### What is required
Write out each entry once more so that it matches the original exactly.

[Stored data entries]
____________________

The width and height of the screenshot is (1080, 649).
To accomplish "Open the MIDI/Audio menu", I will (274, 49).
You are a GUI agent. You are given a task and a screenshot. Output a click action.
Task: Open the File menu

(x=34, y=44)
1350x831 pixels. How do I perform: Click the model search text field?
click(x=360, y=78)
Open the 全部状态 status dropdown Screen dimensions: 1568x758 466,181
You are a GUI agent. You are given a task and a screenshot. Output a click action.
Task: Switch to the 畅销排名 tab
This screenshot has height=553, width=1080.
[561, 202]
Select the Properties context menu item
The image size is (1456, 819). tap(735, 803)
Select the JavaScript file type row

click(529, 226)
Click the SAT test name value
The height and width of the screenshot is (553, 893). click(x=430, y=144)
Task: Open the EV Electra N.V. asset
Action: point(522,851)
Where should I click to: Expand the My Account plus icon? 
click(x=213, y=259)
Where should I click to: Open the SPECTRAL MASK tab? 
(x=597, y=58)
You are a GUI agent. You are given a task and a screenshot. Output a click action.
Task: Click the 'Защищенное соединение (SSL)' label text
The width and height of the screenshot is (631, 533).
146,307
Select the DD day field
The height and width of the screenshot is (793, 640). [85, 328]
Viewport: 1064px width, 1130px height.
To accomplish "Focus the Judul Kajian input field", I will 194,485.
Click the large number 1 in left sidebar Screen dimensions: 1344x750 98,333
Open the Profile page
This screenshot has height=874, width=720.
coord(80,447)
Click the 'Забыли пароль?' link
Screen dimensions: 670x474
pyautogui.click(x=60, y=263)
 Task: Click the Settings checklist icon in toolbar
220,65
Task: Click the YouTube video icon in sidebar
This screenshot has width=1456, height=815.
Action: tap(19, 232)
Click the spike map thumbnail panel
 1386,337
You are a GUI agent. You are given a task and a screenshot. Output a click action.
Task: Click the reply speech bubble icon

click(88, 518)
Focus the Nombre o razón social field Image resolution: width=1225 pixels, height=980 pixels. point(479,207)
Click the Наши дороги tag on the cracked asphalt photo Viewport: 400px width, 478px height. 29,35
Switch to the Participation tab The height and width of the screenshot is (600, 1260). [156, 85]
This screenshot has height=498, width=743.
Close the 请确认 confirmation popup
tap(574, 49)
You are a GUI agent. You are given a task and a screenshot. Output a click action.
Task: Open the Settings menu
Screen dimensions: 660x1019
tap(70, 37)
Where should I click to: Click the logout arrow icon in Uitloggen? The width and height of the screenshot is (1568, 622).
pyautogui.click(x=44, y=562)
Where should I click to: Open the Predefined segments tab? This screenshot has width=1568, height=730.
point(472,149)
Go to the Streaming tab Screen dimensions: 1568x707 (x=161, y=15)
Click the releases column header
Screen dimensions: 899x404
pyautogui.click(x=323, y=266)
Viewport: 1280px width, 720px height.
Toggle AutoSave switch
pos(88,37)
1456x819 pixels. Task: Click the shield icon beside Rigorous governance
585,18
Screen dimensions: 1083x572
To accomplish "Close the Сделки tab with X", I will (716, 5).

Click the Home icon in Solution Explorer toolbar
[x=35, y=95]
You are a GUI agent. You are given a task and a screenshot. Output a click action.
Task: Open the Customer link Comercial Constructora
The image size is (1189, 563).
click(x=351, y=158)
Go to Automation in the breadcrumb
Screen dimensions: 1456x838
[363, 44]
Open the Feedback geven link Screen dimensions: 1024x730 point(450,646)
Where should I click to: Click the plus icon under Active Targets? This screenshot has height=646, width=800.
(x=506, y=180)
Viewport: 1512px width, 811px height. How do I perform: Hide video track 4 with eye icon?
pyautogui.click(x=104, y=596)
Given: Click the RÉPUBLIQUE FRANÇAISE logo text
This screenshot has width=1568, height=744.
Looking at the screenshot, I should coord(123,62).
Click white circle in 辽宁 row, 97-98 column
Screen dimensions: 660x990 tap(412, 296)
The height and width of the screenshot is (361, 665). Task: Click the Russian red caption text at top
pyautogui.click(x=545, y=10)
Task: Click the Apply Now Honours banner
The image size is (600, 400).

____________________

### Output for this exercise
The width and height of the screenshot is (1080, 649).
To accomplish "Open the MIDI/Audio menu", I will (274, 49).
You are a GUI agent. You are given a task and a screenshot. Output a click action.
Task: Open the File menu

(x=34, y=44)
1350x831 pixels. How do I perform: Click the model search text field?
click(x=360, y=78)
Open the 全部状态 status dropdown Screen dimensions: 1568x758 466,181
You are a GUI agent. You are given a task and a screenshot. Output a click action.
Task: Switch to the 畅销排名 tab
This screenshot has height=553, width=1080.
[561, 202]
Select the Properties context menu item
The image size is (1456, 819). tap(735, 803)
Select the JavaScript file type row

click(529, 226)
Click the SAT test name value
The height and width of the screenshot is (553, 893). click(x=430, y=144)
Task: Open the EV Electra N.V. asset
Action: point(522,851)
Where should I click to: Expand the My Account plus icon? 
click(x=213, y=259)
Where should I click to: Open the SPECTRAL MASK tab? 
(x=597, y=58)
You are a GUI agent. You are given a task and a screenshot. Output a click action.
Task: Click the 'Защищенное соединение (SSL)' label text
The width and height of the screenshot is (631, 533).
146,307
Select the DD day field
The height and width of the screenshot is (793, 640). [85, 328]
Viewport: 1064px width, 1130px height.
To accomplish "Focus the Judul Kajian input field", I will 194,485.
Click the large number 1 in left sidebar Screen dimensions: 1344x750 98,333
Open the Profile page
This screenshot has height=874, width=720.
coord(80,447)
Click the 'Забыли пароль?' link
Screen dimensions: 670x474
pyautogui.click(x=60, y=263)
 Task: Click the Settings checklist icon in toolbar
220,65
Task: Click the YouTube video icon in sidebar
This screenshot has width=1456, height=815.
Action: tap(19, 232)
Click the spike map thumbnail panel
 1386,337
You are a GUI agent. You are given a task and a screenshot. Output a click action.
Task: Click the reply speech bubble icon

click(88, 518)
Focus the Nombre o razón social field Image resolution: width=1225 pixels, height=980 pixels. point(479,207)
Click the Наши дороги tag on the cracked asphalt photo Viewport: 400px width, 478px height. 29,35
Switch to the Participation tab The height and width of the screenshot is (600, 1260). [156, 85]
This screenshot has height=498, width=743.
Close the 请确认 confirmation popup
tap(574, 49)
You are a GUI agent. You are given a task and a screenshot. Output a click action.
Task: Open the Settings menu
Screen dimensions: 660x1019
tap(70, 37)
Where should I click to: Click the logout arrow icon in Uitloggen? The width and height of the screenshot is (1568, 622).
pyautogui.click(x=44, y=562)
Where should I click to: Open the Predefined segments tab? This screenshot has width=1568, height=730.
point(472,149)
Go to the Streaming tab Screen dimensions: 1568x707 (x=161, y=15)
Click the releases column header
Screen dimensions: 899x404
pyautogui.click(x=323, y=266)
Viewport: 1280px width, 720px height.
Toggle AutoSave switch
pos(88,37)
1456x819 pixels. Task: Click the shield icon beside Rigorous governance
585,18
Screen dimensions: 1083x572
To accomplish "Close the Сделки tab with X", I will (716, 5).

Click the Home icon in Solution Explorer toolbar
[x=35, y=95]
You are a GUI agent. You are given a task and a screenshot. Output a click action.
Task: Open the Customer link Comercial Constructora
The image size is (1189, 563).
click(x=351, y=158)
Go to Automation in the breadcrumb
Screen dimensions: 1456x838
[363, 44]
Open the Feedback geven link Screen dimensions: 1024x730 point(450,646)
Where should I click to: Click the plus icon under Active Targets? This screenshot has height=646, width=800.
(x=506, y=180)
Viewport: 1512px width, 811px height. How do I perform: Hide video track 4 with eye icon?
pyautogui.click(x=104, y=596)
Given: Click the RÉPUBLIQUE FRANÇAISE logo text
This screenshot has width=1568, height=744.
Looking at the screenshot, I should coord(123,62).
Click white circle in 辽宁 row, 97-98 column
Screen dimensions: 660x990 tap(412, 296)
The height and width of the screenshot is (361, 665). Task: Click the Russian red caption text at top
pyautogui.click(x=545, y=10)
Task: Click the Apply Now Honours banner
The image size is (600, 400).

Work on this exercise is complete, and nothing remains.